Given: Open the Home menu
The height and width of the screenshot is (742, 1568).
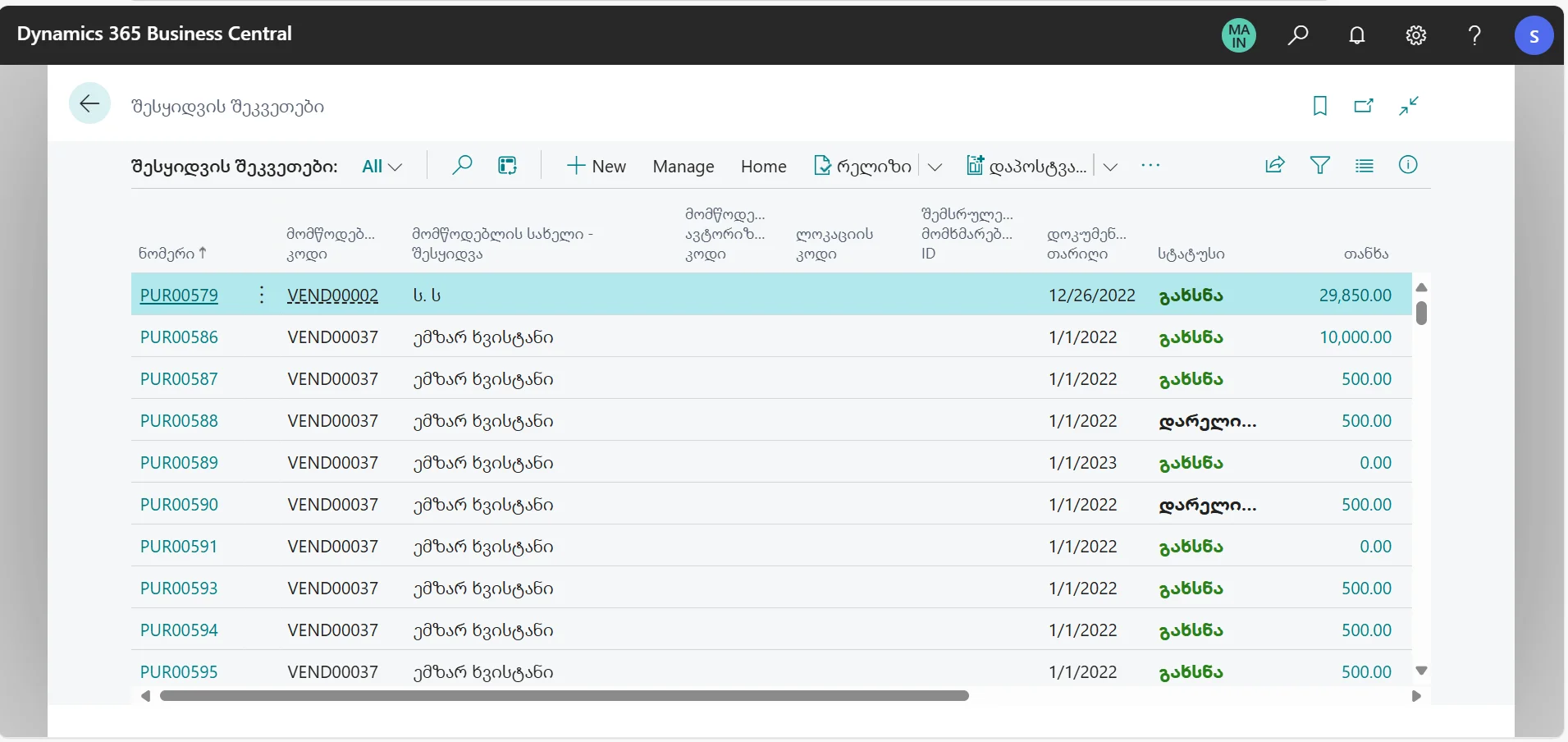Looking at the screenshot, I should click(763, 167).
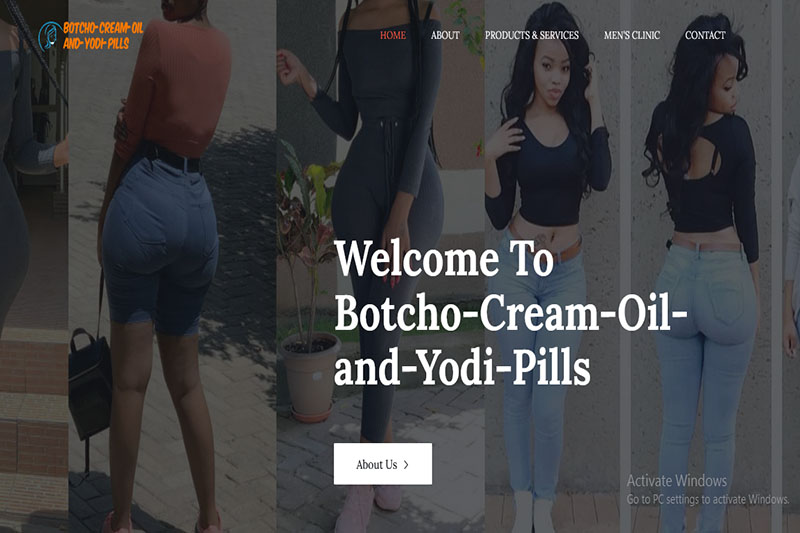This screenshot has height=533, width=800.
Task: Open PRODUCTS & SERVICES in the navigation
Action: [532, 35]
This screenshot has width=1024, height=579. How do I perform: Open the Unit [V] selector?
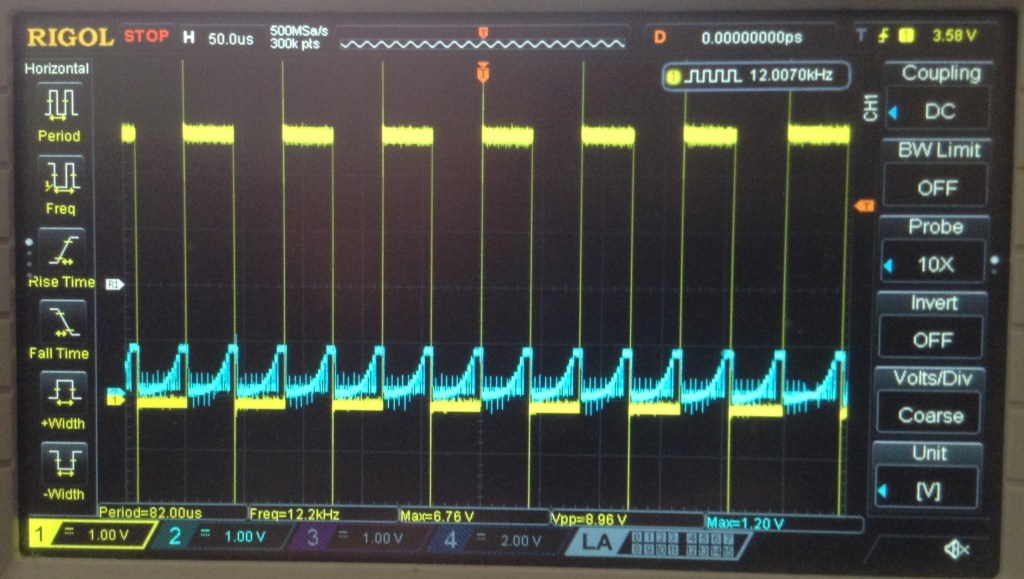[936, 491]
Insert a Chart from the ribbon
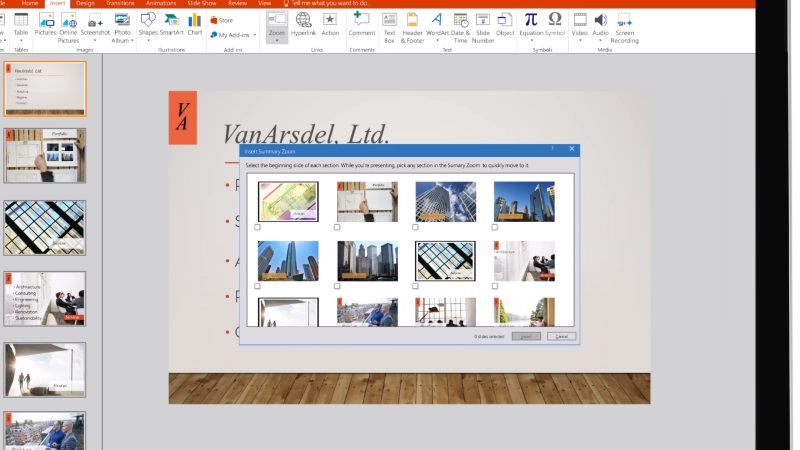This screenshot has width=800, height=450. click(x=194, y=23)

**PROBLEM DESCRIPTION:** Express all of the material above as a JSON list of strings, one string per line, with blank lines omitted. Leave the pictures out.

**TASK SOLUTION:**
[
  "Given: Open the Home menu",
  "The height and width of the screenshot is (742, 1568).",
  "Looking at the screenshot, I should click(763, 167).",
  "This screenshot has height=533, width=800.",
  "Task: Open PRODUCTS & SERVICES in the navigation",
  "Action: [532, 35]",
  "This screenshot has width=1024, height=579. How do I perform: Open the Unit [V] selector?",
  "[936, 491]",
  "Insert a Chart from the ribbon",
  "This screenshot has width=800, height=450. click(x=194, y=23)"
]